An advantage of SELEX coupled with an NGS readout, in addition to its high feasibility, is that the final output (i.e., the number of counts/sequence) is digital, and thus guarantees an extremely broad dynamic range. Within a total set of hundreds of thousands or millions of sequences there will be many non-specific sites, which, however, usually occur only once on a statistical basis, whereas high-affinity sites may occur thousands of times. From millions of reads, even after a single round of selection, one can thus delineate a binding model (such as a PWM) and by subsequent refinement obtain the models that best fit the data [34]. The final outcome can be further improved by including data from additional rounds of selection, which may provide more accurate DNA-binding energy models even for low-specificity TFs. Another advantage of SELEX and related approaches is that there is no inherent limit to the length of the binding sites that can be screened and selected, even though the size of the library will somehow limit the length that can be covered comprehensively; for example, 1 nmol of DNA, corresponding to ~ 1015 non-redundant sequences, can comprise nearly all possible combinations of 25 bp-long binding sites. This makes it possible to study TFs with unusually long binding sites, including bacterial TFs, whose binding-sites are typically longer than 16 bp.

Concluding remarks

The focus of this review was on the variety of tools, both dry and wet, that can be used alone as well as integrated into different modular platforms for a functional identification and characterization of transcription factors, including the more elusive unconventional activators. In silico-based approaches represent the first step toward the creation of a comprehensive TF. Even though TF function depends on many parameters and their involvement in a specific signaling pathway is often difficult to predict (especially if only based on sequence similarity), the occurrence or lack of a particular TF can by itself point to the existence or absence of a particular pathway. Therefore, it is essential to know and compare the TF repertoires present in different species, with special reference to missing genes and to duplicated genes that may hint to a novel function.

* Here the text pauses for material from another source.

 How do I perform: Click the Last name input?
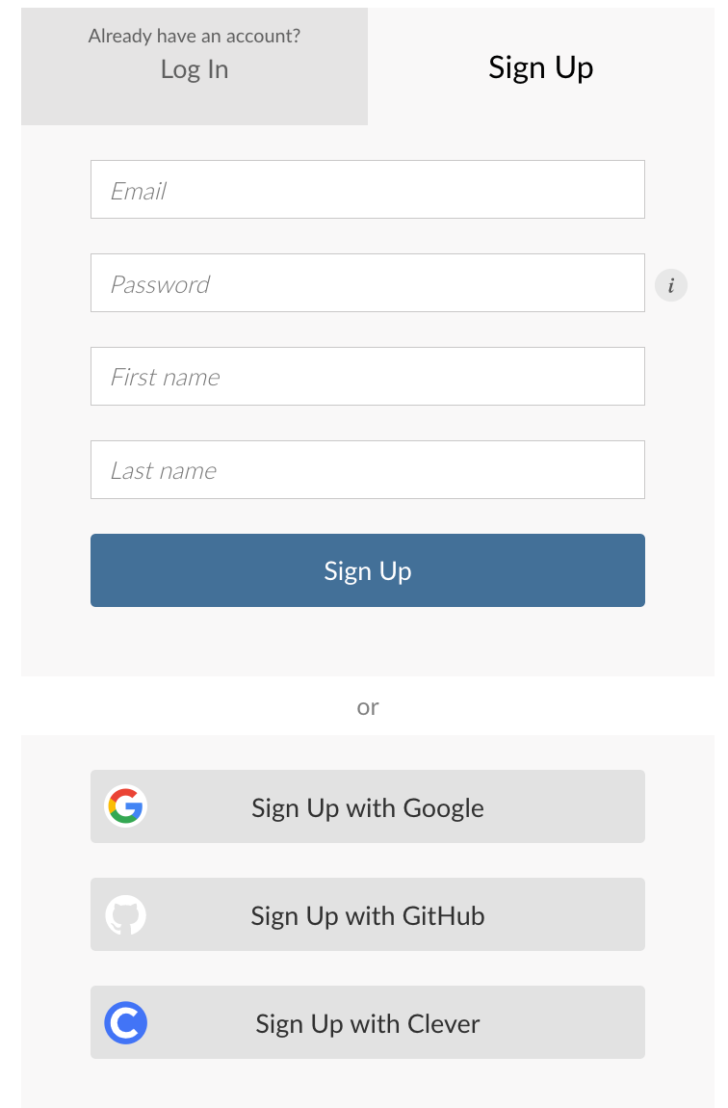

The throughput and reliability of TF discovery approaches has greatly advanced in recent years thanks to the setting up of new HT platforms, especially microarray-based technologies and next-generation sequencing. These new approaches have been instrumental to the creation of large and detailed DNA-binding data compendia, which have facilitated TF function analysis on a genome-wide scale and also provided new insights into the molecular mechanisms underlying TF-binding specificity. This extended search also improved our understanding of the evolutionary variation of TFs and the role of particular TF mutations in causing specific gene (dys)regulation events, thus contributing to delineate a sort of TF/DBD “recognition code” [58], [89], [97], [98], [99], [100], [101], [102], [103], [104], [105], [106].

Besides conventional TFs, with their well-defined and in silico recognizable DBDs, there is a growing list of so-called “unconventional” transcriptional activators, which can be conveniently identified with various functional heterologous and homologous, yeast two-hybrid-derived screens. The interest for these moonlighting TFs is mainly related to their possible involvement in the establishment of new regulatory networks and potential implication in human diseases. Conventional and unconventional TF characterization, which heavily relies on ‘omics-based’ approaches, is thus one of the most important and productive areas of the post-genomic era.